Olivier Zajec
« Qu’est-ce que donc le temps ? Si personne ne me le demande, je le sais. Si quelqu’un pose la question et que je veuille l’expliquer, je ne sais plus. (1) » Le célèbre paradoxe évoqué par saint Augustin dans Les Confessions s’applique assez bien à ce que l’on dénomme les « études stratégiques ». Malgré de riches échanges et d’éclairantes contributions d’universitaires ou de praticiens militaires contemporains, on constate en effet qu’aucune définition véritablement consensuelle de ce champ ne se dégage pour le moment dans le débat français.
Cette situation tient sans doute en partie à ce qu’aucune discipline universitaire ne peut revendiquer pleinement la propriété de ce carrefour analytique. Les études stratégiques ou ES (le terme sera ici préféré à celui de « war studies ») peuvent être traitées en tant que champ de l’histoire, du droit, de la science politique, des sciences de gestion, de la géographie, de l’économie, etc. Est-il néanmoins possible, sans fâcher les représentants de ces disciplines scientifiques, et dans le cadre restreint d’une chronique, de proposer une structuration opératoire des ES qui permette de les arracher au statut épistémologique de res nullius tout en leur conservant le caractère interdisciplinaire de res communis ?
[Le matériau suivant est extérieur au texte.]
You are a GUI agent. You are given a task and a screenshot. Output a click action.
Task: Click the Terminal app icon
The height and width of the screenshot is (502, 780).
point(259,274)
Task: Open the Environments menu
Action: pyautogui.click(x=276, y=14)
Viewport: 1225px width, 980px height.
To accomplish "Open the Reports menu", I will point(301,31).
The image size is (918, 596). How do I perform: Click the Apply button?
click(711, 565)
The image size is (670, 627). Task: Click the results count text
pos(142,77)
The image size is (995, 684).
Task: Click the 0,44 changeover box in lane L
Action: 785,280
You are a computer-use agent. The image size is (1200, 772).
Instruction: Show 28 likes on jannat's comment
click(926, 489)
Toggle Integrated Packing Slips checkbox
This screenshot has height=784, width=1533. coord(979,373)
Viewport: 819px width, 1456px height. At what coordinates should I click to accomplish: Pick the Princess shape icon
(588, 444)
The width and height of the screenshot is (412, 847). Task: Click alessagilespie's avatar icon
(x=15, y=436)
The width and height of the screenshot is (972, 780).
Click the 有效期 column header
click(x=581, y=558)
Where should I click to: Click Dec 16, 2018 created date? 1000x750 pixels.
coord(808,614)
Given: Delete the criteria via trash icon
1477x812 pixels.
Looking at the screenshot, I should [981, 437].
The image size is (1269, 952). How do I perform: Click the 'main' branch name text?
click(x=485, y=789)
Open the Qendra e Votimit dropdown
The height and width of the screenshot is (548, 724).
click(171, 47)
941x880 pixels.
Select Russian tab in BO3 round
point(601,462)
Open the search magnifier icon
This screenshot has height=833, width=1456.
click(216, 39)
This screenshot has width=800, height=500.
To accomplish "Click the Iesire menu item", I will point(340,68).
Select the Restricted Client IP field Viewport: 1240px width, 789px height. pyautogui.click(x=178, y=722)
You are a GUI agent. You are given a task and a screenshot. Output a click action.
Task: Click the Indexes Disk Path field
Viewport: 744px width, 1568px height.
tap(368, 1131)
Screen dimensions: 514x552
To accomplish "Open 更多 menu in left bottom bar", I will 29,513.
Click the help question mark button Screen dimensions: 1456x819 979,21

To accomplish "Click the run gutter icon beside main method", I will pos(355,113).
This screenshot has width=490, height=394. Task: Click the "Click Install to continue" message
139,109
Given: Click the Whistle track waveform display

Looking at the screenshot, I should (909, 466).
Comme le disait un stratège ancien, il n’est pas nécessaire d’espérer pour entreprendre… On posera donc ici, de manière très simple, que les études stratégiques ont pour objet de recherche principal la guerre en tant que « fait social total ». Englobante et bien connue, cette expression est-elle forcément suffisante ? Sans doute pas, si l’on constate la tentation qu’ont parfois certains d’annexer le mot social pour ramener l’étude du phénomène guerre à une sociologie dépolitisée de la violence armée. Si la nature de la guerre est effectivement sociale (en raison des processus interactionnels qui en constituent la dynamique), on pourrait avancer que sa fonction, elle, renvoie à la politique qu’elle prolonge par d’autres moyens (la guerre est liée à la défense d’intérêts singuliers induisant la poursuite stratégique d’objectifs spécifiques, que les protagonistes soient ou non des États). C’est cette double notion d’interaction et d’objectif que l’on retrouve tant dans la célèbre définition de la stratégie de Beaufre que dans le « triangle stratégique » des fins, des voies et des moyens.